In dryland fields in NE Spain, post-dispersal seed predation by harvester ants, Messor barbarus, can be very high (78%), however variable over time and space. Factors that influence the variability are largely unknown. The purpose of the current research is to quantify temporal and spatial variability in seed predation in dryland cereals to investigate how this variability might influence the efficacy of granivory and provide opportunities to weeds to escape predation. In order to decrease or remove constraints for this natural service, measures to improve conditions for nest establishments in areas with a low presence of harvester ants could be considered.

A short summary of the main results of my PhD research is provided below.
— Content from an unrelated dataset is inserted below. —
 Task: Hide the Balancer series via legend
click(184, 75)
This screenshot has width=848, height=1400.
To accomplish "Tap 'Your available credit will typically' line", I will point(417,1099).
Temporal variability. I found that the reason for the high annual predation rates is that the timing of weed seed shed largely overlapped with the period of highest weed seed demand. However, a small proportion of newly shed seeds could escape predation because of three reasons, namely low preference, seeds were covered by soil and debris during crop harvest, or because seeds were incorporation into the soil matrix, which happens faster for small than for large seeds. For example, I calculated that of the seeds of Bromus diandrus about 15 to 25 % avoided predation because of low preference to ants, while 0–29 % escaped through crop harvest. Of the seeds of Papaver rhoeas, 20–32 % escaped through crop harvest, while another 13–17 % escaped by fast burial into the soil.
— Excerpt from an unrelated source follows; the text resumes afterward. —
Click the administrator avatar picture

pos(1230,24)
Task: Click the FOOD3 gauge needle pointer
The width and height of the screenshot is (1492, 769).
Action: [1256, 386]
Spatial variability. One source of spatial variability may arise from the arrangement of harvester ant nests in the field. Harvester ants are central place foragers, meaning that the area in a circle of approximately 30 m around the nest is searched intensely for food, but outside this circle much less intensely. A regular distribution of nests would ensure a full coverage of the field by foraging ants, while an increasing degree of clumping (over-dispersion) would mean that an ever increasing part of the field is not covered at all. I found that large nests were more or less regularly distributed, but small nests were over-dispersed in 2009, but not in 2010.

The density and distribution of weed seeds over a field constitutes another potential source of spatial variability. The predation rate may either increase (direct density-dependent response) or decrease (inversely density dependent response) when ants are confronted with high density patches. I found that harvester ants responded with extremely high predation rates (99-100 %) to all densities (1000-20000 seeds) of Lolium multiflorum L. seeds applied to 1 m² patches and that the response was density independent. Not all patches were found, but the probability that it was found (encounter rate) was independently of patch density.

Similarly, the size of seed patches could influence predation rates by harvester ants. I found that seed predation rates increased with increasing patch size (0.25 to 9 m²) from 78-94 % in the smallest patches to 99-100% in the largest patches. Small patches had a lower encounter rate than large patches. When patches were found, the exploitation rate was the same, regardless of size.